Не знаю, почему Конрад решился на этот отчаянный шаг, наверное, думал, что у меня приказ убить его в случае сопротивления, и решил закончить жизнь в схватке.
Он вскочил на ноги, отшвыривая наручники в сторону, в правой руке его появился «майзер». Ствол его смотрел в лицо Оцелотти. Я ничуть не сомневался в том, что Конрад выстрелит — он решил покончить с капитаном, считая того предателем. Не сомневался я и в том, что Оцелотти легко уклонится и, скорее, все всадит в ответ Конраду пулю между глаз. Может быть, это и к лучшему — потом он мне никаких претензий предъявить не сможет. Сам убил. Однако я решил иначе, наверное, потому, что не желал Конраду смерти.
Полковник был ближе ко мне, чем к Оцелотти, и я успел отреагировать на его действия быстрее. Ударом ноги выбил из рук Конрада пистолет, и врезал ему локтем в горло. Быть может, прежде Конрад и был неплохим бойцом. Вот только слишком давно не уделял времени тренировкам и поддержанию себя в форме. Он попытался перехватить мою руку, но двигался слишком медленно. Мой локоть врезался ему в горло, но я бил не насмерть. Полковник надсадно кашлянул и упал на колени.
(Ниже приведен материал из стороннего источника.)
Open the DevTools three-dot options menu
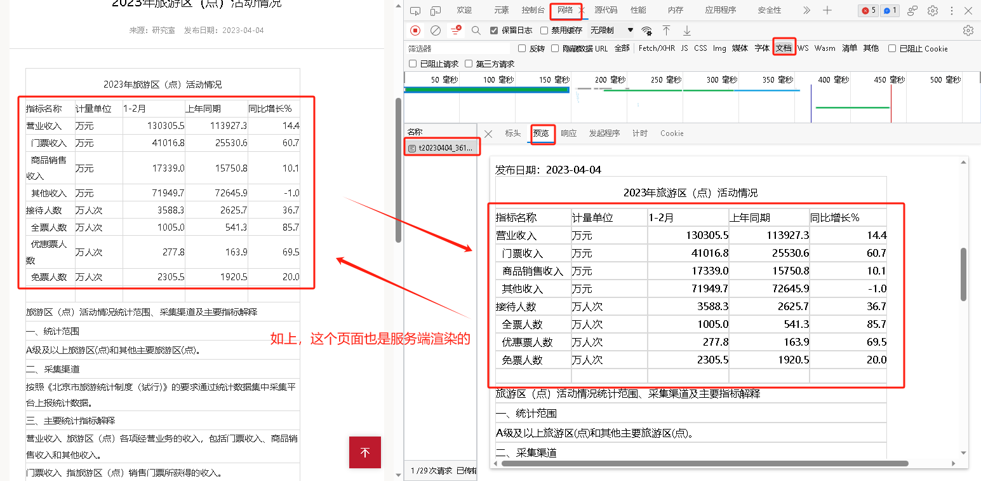This screenshot has width=981, height=481. [x=952, y=10]
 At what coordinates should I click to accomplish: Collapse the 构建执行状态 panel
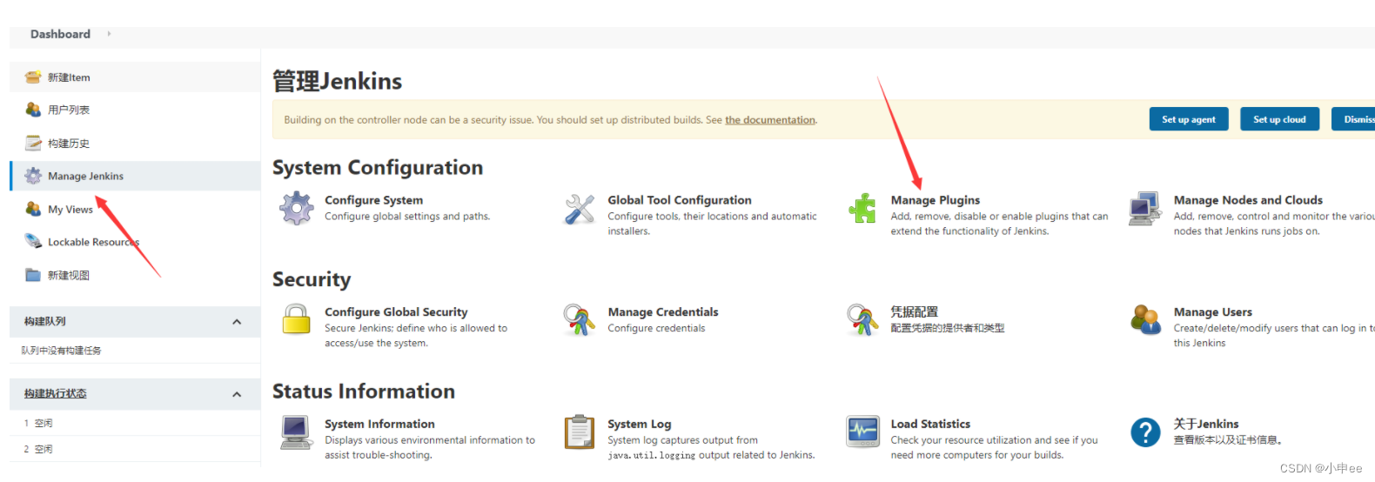click(x=237, y=394)
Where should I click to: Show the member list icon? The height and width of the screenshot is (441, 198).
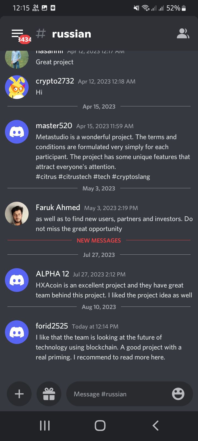coord(183,34)
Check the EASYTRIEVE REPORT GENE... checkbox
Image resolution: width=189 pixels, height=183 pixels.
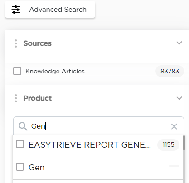[20, 144]
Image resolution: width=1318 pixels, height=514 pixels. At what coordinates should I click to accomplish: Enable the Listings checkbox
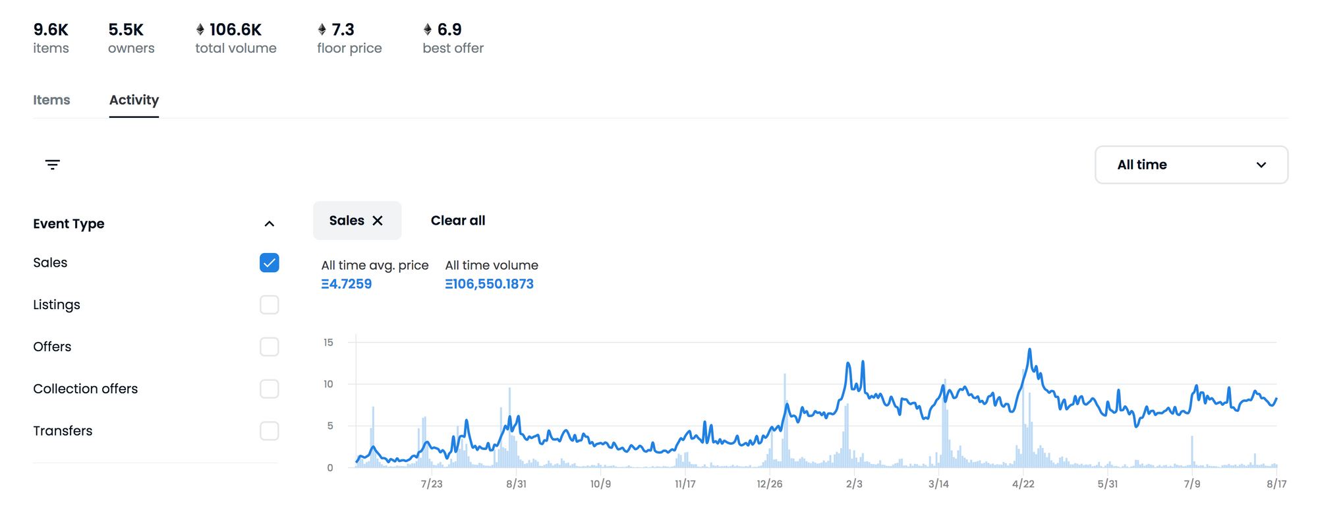coord(269,305)
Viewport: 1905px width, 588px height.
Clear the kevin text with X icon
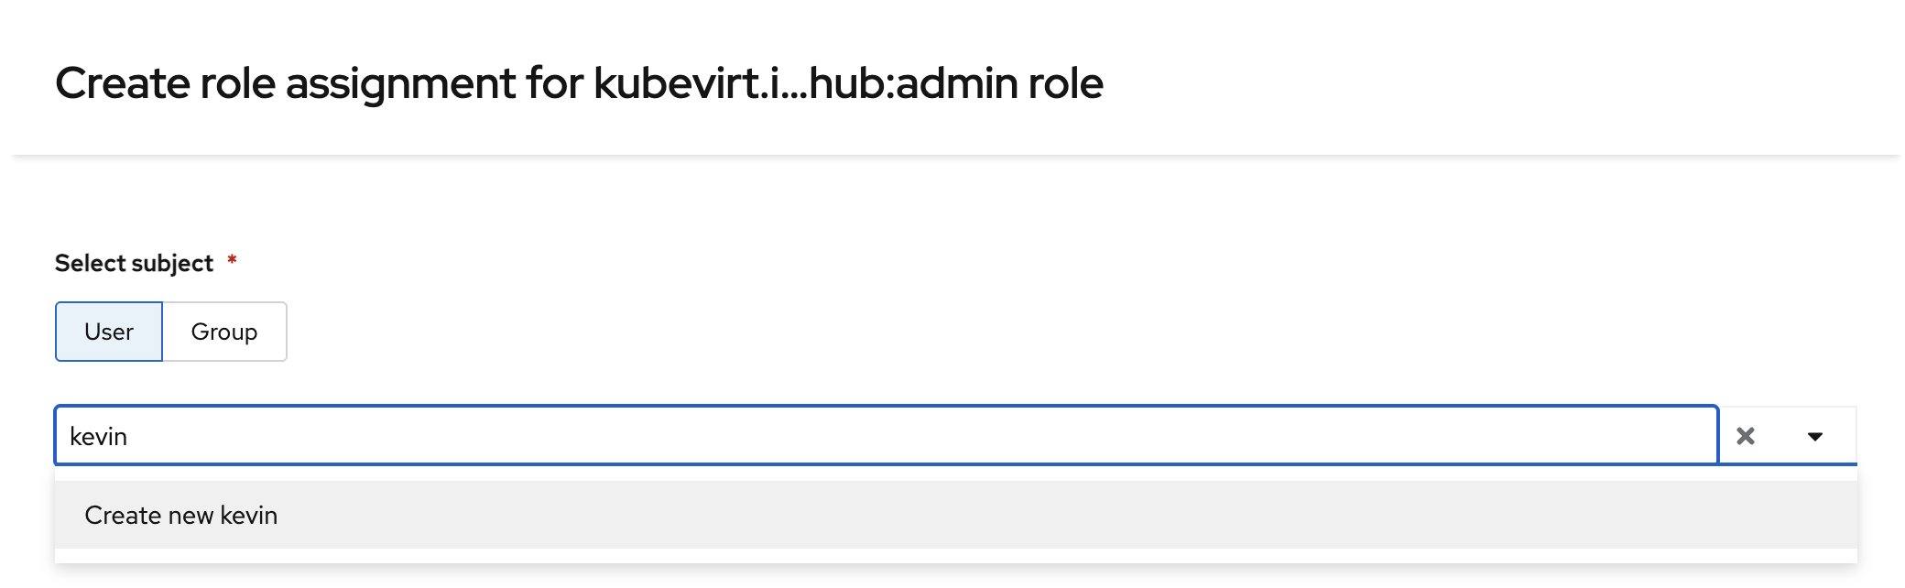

Без жалости я добавил ему ребром ладони по шее, и Конрад растянулся на металлическом полу вещательной рубки.
Наручники на него надел Оцелотти. Он упёрся коленом в спину полковнику, завёл ему руки за спину и застегнул на запястьях браслеты наручников.
— Грузим его и убираемся отсюда, — сказал он, поднимая бесчувственного полковника на ноги.
С моей стороны возражений не было.
Спустя полтора часа на дирижабль подобрали всех десантников в разгромленном лагере Безымянного легиона. Тела убитых мы тоже взяли с собой, чтобы не оставить никаких доказательств причастности полка к нападению. По привычке десантники забрали из лагеря всё ценное: оружие, пулемётные ленты, ящики с патронами. Не тронули только личные вещи легионеров — до такого никто не опускался. Все понимали разницу между сбором трофеев и мародёрством.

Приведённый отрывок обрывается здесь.